O cessionário por este meio não adquiria o crédito, ele não podia agir contra o devedor em seu próprio nome, mas só naquele do cedente.

Vantagem

A vantagem sobre a delegatio consiste no fato de, na procuratio in rem suam, não ser necessária a anuência do devedor da obrigação cedida, e, ainda, na subsistência das garantias dessa obrigação.

Sistema das "Actiones Utiles"

Conceito

Foi introduzida, na época imperial, para remediar os inconvenientes da procuratio in rem suam, sobretudo para tornar o direito do cessionário independente do direito do cedente.

Conhecidas originariamente no processo formular do período republicano, eram chamadas também de actiones ficticiae, pois se baseavam numa ficção. Em nosso caso, a ficção era considerar o cessionário como legalmente sucedendo ao cedente no seu direito com base na transmissão do crédito havida por ato jurídico inter vivos, sucessão que perante o direito estrito não ocorria.

Utilizando-se desse meio processual, as ações que cabiam ao credor-cedente podiam ser intentadas também pelo credor-cessionário, qualquer que fosse a forma da cessão.

Contornando, desta maneira, as disposições rígidas do direito estrito, a jurisprudência e a praxe da época imperial estabeleceram as bases do instituto da cessão como o conhecemos modernamente.

Regras Gerais

Pode ser feita a título gratuito e a título oneroso. No primeiro caso o cedente é responsável apenas pela existência do crédito (verum nomen) cedido e não pela solvência do devedor (bonum nomen). Na cessão a título oneroso, o cedente é responsável por ambas as coisas.
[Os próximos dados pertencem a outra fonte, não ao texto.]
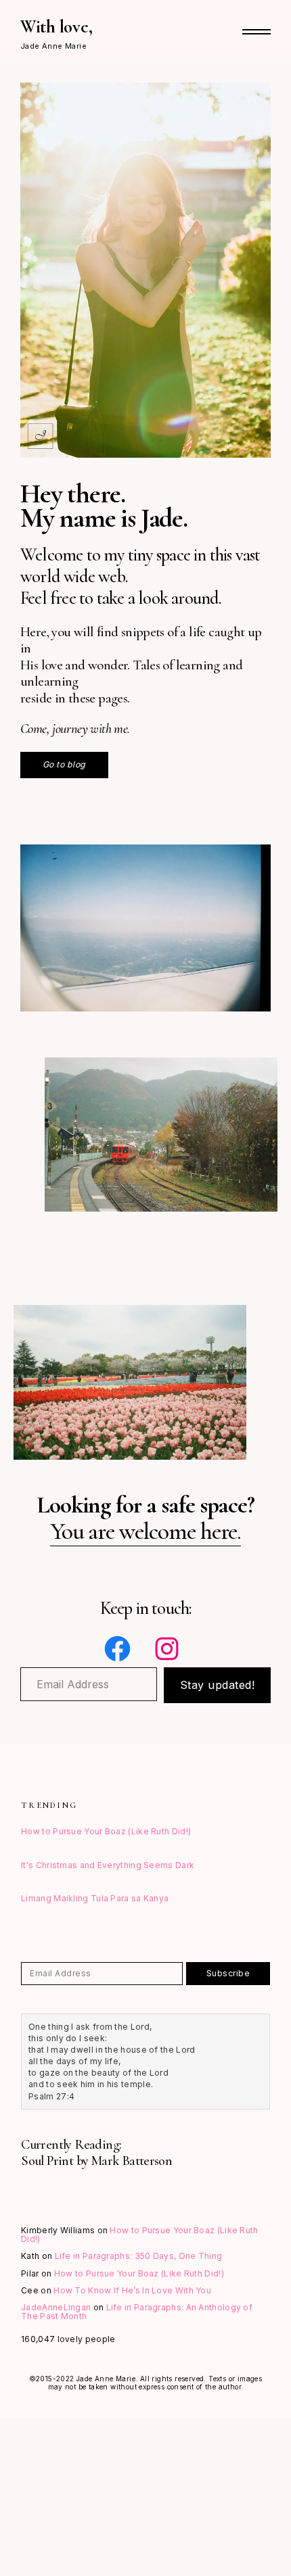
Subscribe (228, 1973)
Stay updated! (217, 1685)
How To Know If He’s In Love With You (132, 2290)
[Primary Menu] (256, 32)
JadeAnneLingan (56, 2307)
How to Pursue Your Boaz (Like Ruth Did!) (106, 1831)
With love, (56, 27)
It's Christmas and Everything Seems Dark (107, 1865)
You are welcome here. (146, 1531)
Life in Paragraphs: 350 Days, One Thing (139, 2256)
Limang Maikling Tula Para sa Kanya (95, 1898)
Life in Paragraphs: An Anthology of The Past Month (136, 2311)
O cessionário adquire o crédito nas mesmas condições e com as mesmas garantias que o acompanhavam antes da cessão. Entretanto, para evitar abusos, no período pós-clássico foi proibido ao cessionário cobrar do devedor mais do que pagara pela cessão do crédito. De outro lado, as defesas processuais do devedor contra a pessoa do cedente subsistem também contra o cessionário.